One additional point to note is that applying such filters is not without cost. An aggressive filter could lead to many annotators (and their labels) getting removed, leading to fewer prompts remaining in the dataset to be analyzed. For example, when we set the minimum allowable labels for each turker to 10, we find that there are 181 turkers (from the original 244) who provided labels for at least 10 statements in the dataset. A second issue that arises is that each prompt is now not guaranteed to have a total of five labels. We still consider each prompt in our analysis as long as at least two labels were retained for the prompt. However, when describing the results, we also provide distributional data on how many sentences were retained (after applying a filter) with no labels, exactly one label, two labels, and so on.

Performance analysis of humans as commonsense reasoning systems

While RQ1 aims to investigate overall levels of noise across TG-CSR and ComVE through a noise audit, the motivation behind RQ2 is to understand how noise can affect the reliability of a ‘ground-truth’ derived using a set of annotations. Such ground-truths are generally used to evaluate supervised machine learning systems, including large language models. Many commonsense reasoning benchmarks in the natural language processing community are structured similarly as TG-CSR⁴: as question-answering instances with a closed set of provided choices (whether in a multiple-choice format, or as True and False). To quantify how noisy such putative ground-truths can be, RQ2 treats each annotator as an independent ‘system’, while the other annotators are used to compile the ground-truth against which the ‘system’ is evaluated (by computing its accuracy)³⁵. Specifically, this ground-truth is constructed using the mode of the labels provided for that prompt by the other annotators.

We illustrate this as follows. Let us denote the six annotators used for the TG-CSR experiments using the (fixed) symbols A, B, C, D, E, and F. If we are evaluating A as the ‘system’, we take the mode of the labels provided by B, C, D, E, and F as the ground-truth label for a given prompt. Hence, if there are X prompts in the dataset, the per-prompt mode will yield a ground-truth with X labels (one for each prompt). Similarly, A has provided a label (not taken into account in the mode) for each of the X prompts. Within a given prompt, if A’s label then matches the modal (ground-truth) label exactly, it is considered ‘correct’ (1), otherwise ‘incorrect’ (0). A’s ‘performance’ on a dataset is then represented as a vector of 1’s and 0’s. Using this vector of 1’s and 0’s, A’s accuracy can be estimated as the mean of this vector, along with a 95% confidence interval of the estimate (using the z-test, since there are well over a hundred prompts even in the smallest of the four contexts within TG-CSR).

We can compute a similar accuracy estimate, with a 95% confidence interval, for annotator B (by taking the mode of the labels of A, C, D, E, and F for each prompt), and so on, for C, D, E, and F. Furthermore, the same calculation can be repeated for each of the eight TG-CSR datasets (spanning two formats and four contexts). We report and compare all of these estimates to investigate RQ2.

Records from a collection
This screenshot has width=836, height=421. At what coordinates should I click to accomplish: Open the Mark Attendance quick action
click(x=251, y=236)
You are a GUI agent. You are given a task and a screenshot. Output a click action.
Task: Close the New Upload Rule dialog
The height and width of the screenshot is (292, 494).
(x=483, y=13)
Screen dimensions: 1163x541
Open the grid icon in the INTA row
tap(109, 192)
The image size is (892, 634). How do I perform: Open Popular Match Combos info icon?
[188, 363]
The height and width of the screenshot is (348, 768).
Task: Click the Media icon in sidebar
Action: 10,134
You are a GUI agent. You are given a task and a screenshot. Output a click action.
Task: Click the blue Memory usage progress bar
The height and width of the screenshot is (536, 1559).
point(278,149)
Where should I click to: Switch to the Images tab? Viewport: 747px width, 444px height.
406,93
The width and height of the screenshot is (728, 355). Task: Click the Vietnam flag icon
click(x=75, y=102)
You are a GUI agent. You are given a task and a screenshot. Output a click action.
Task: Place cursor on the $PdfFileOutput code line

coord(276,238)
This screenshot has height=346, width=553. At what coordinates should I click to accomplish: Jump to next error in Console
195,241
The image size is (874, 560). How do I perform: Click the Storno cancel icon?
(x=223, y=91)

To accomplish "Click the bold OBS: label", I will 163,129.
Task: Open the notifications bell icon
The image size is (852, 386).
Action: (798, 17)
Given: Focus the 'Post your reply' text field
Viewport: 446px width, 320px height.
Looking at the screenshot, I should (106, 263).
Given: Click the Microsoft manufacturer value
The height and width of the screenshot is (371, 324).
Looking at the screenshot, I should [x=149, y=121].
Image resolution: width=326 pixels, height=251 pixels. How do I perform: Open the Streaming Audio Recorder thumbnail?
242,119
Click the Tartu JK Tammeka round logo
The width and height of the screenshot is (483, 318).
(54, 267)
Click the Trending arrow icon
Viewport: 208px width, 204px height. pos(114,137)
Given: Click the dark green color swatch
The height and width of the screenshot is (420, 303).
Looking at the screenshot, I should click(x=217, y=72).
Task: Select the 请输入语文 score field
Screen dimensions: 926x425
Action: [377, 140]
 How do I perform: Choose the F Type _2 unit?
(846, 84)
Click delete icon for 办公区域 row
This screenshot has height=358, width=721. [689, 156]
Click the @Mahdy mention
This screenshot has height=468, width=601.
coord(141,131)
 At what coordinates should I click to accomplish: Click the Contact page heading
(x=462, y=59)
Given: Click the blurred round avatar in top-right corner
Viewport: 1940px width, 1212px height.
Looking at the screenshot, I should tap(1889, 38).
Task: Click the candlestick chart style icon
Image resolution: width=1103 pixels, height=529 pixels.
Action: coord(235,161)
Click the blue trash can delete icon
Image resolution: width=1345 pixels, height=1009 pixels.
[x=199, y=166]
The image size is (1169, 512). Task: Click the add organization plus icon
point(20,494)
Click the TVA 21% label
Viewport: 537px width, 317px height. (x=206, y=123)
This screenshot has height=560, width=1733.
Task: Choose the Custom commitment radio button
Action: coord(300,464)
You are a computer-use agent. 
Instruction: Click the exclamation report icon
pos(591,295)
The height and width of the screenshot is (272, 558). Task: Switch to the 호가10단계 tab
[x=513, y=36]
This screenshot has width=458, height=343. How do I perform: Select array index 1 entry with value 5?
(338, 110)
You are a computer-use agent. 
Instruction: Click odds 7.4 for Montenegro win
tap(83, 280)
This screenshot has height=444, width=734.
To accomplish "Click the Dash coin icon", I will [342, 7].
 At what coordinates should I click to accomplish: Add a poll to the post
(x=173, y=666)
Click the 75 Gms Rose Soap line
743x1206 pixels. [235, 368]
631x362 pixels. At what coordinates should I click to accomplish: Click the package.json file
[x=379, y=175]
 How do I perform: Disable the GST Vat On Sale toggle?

• **Exercise**
Do statements (a), (b), and (c) agree with the text on annotation noise above? (a) Setting the minimum allowable labels per turker to 10 left 181 of the original 244 turkers. (b) A prompt stays in the analysis only if all five of its labels were retained. (c) The ground-truth for the annotator being evaluated is built from the mean of the other annotators' labels.

• **Expected output**
(a) Yes: "we find that there are 181 turkers (from the original 244) who provided labels for at least 10 statements in the dataset."
(b) No: "We still consider each prompt in our analysis as long as at least two labels were retained for the prompt."
(c) No: "this ground-truth is constructed using the mode of the labels provided for that prompt by the other annotators."